Le gouvernement égyptien met en avant la progression des investissements privés et annonce un nouveau paquet de réformes fiscales destiné à soutenir l’activité économique.
Les investissements du secteur privé en Égypte ont progressé de 73 % au cours du dernier exercice budgétaire, tandis qu’ils ont encore augmenté de 42 % au premier trimestre de l’année fiscale en cours, selon le ministre des Finances Ahmed Kouchouk. Le responsable s’exprimait lors d’un événement organisé par l’Association des hommes d’affaires d’Alexandrie (ABA) consacré au climat d’investissement et aux réformes économiques.
Selon le ministre, la stratégie économique du gouvernement repose sur un renforcement du rôle du secteur privé dans la croissance économique et sur l’amélioration de la compétitivité de l’économie nationale. Il a indiqué que les institutions gouvernementales chargées des dossiers économiques travaillent de manière coordonnée afin d’accroître la contribution du secteur privé à l’activité économique.
Le ministre a également évoqué l’évolution des recettes fiscales, indiquant que plus de 600 000 contribuables ont déposé volontairement de nouvelles déclarations fiscales ou des déclarations rectificatives. Ces démarches auraient généré environ 80 milliards de livres égyptiennes de recettes supplémentaires, pour un chiffre d’affaires déclaré d’environ 1 000 milliards de livres égyptiennes.
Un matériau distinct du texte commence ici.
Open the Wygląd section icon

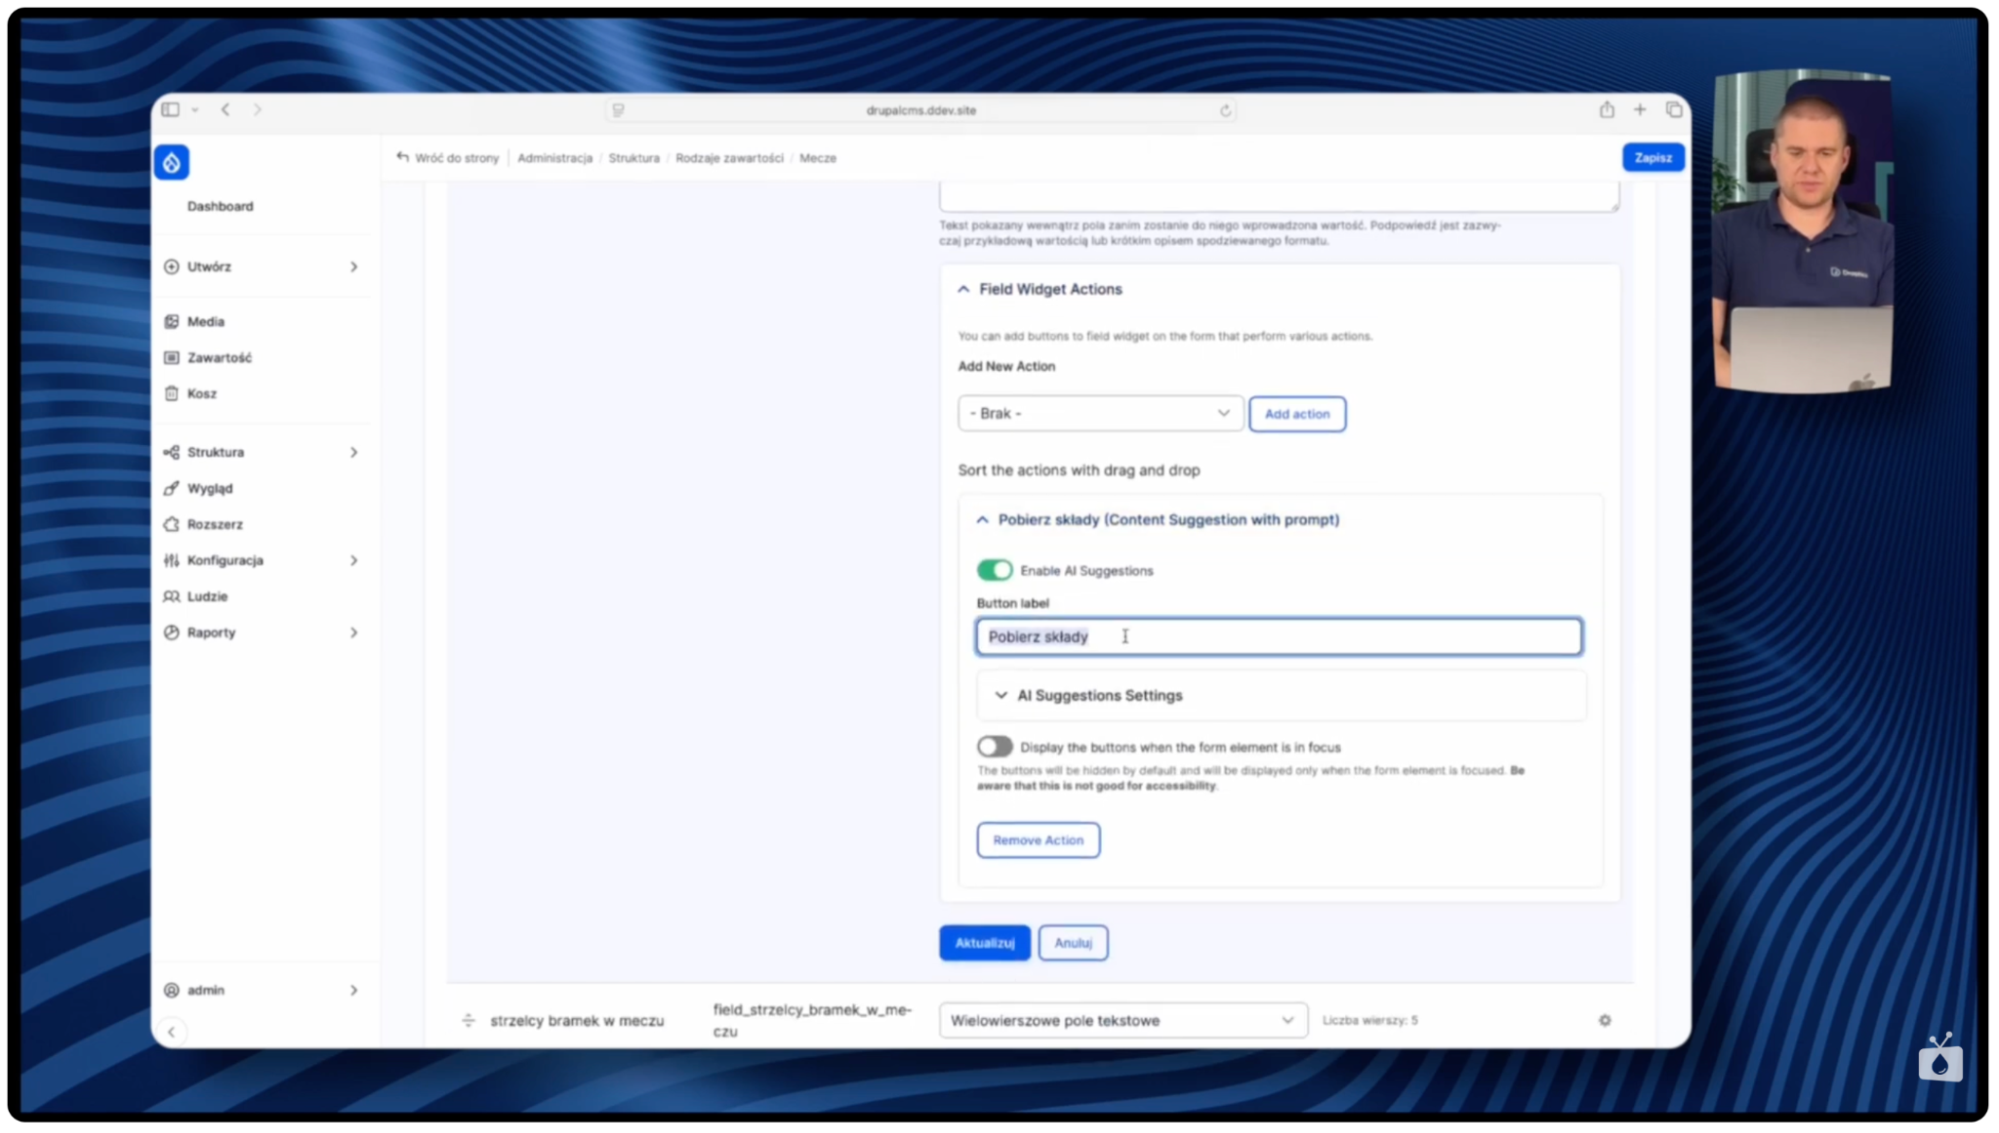click(x=172, y=488)

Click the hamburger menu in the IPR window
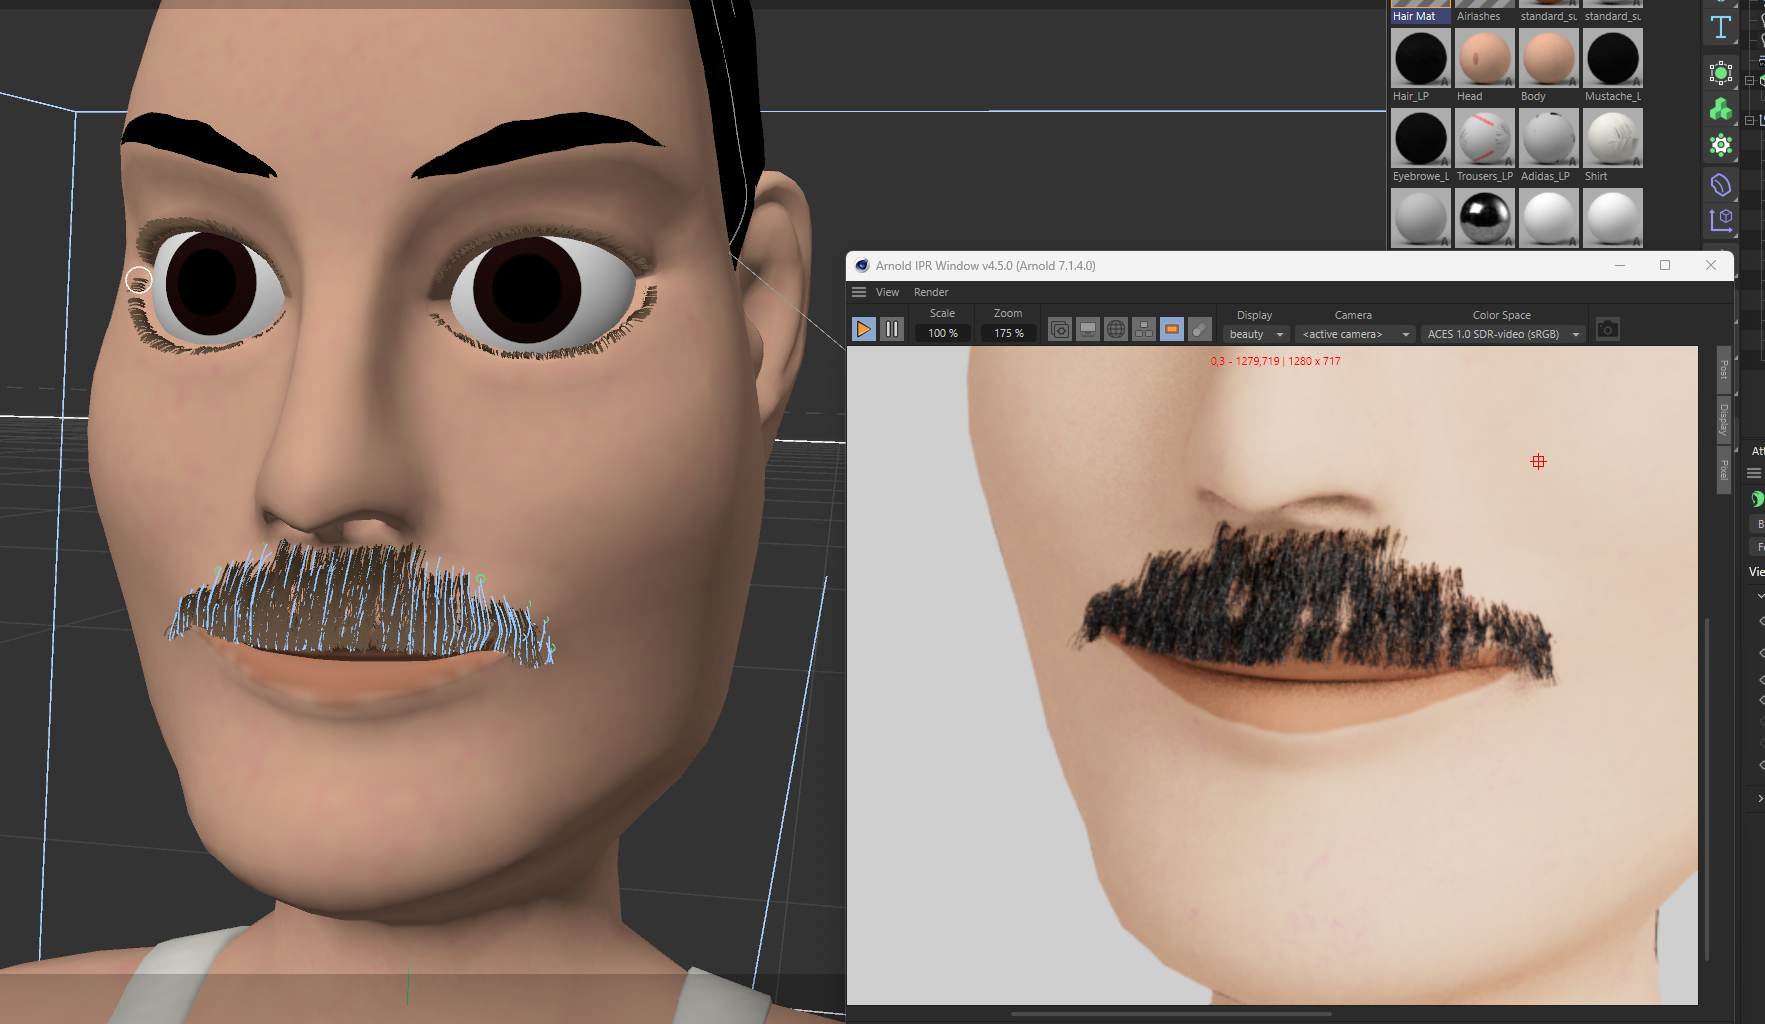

Selon les données présentées, les recettes fiscales ont augmenté de 35 % l’année précédente et de 31,5 % au cours des huit premiers mois de l’exercice fiscal en cours, sans modification des taux d’imposition.
Dans ce contexte, le gouvernement prépare un deuxième ensemble de mesures fiscales destiné à améliorer la relation entre l’administration et les contribuables. Parmi les initiatives envisagées figure la création d’une « carte d’excellence » destinée aux contribuables respectant leurs obligations fiscales, leur donnant notamment une priorité pour les remboursements d’impôt et certaines procédures administratives.
Les autorités prévoient également l’ouverture de trois centres fiscaux spécialisés gérés par le système numérique e-Tax, afin de fournir des services avancés pour le compte de l’Autorité fiscale égyptienne. Parmi les réformes envisagées figurent aussi la suppression de la double imposition sur les dividendes entre sociétés mères et filiales ainsi que le lancement d’une application mobile dédiée à la taxe sur les transactions immobilières.
Le gouvernement a également annoncé plusieurs mesures fiscales sectorielles destinées à alléger la charge pesant sur certaines activités économiques. Celles-ci comprennent notamment la réduction de la TVA sur les machines et équipements médicaux de 14 % à 5 %, l’exonération de TVA pour les services des entreprises de paiement électronique, ainsi que des dispositions fiscales liées aux transactions immobilières familiales.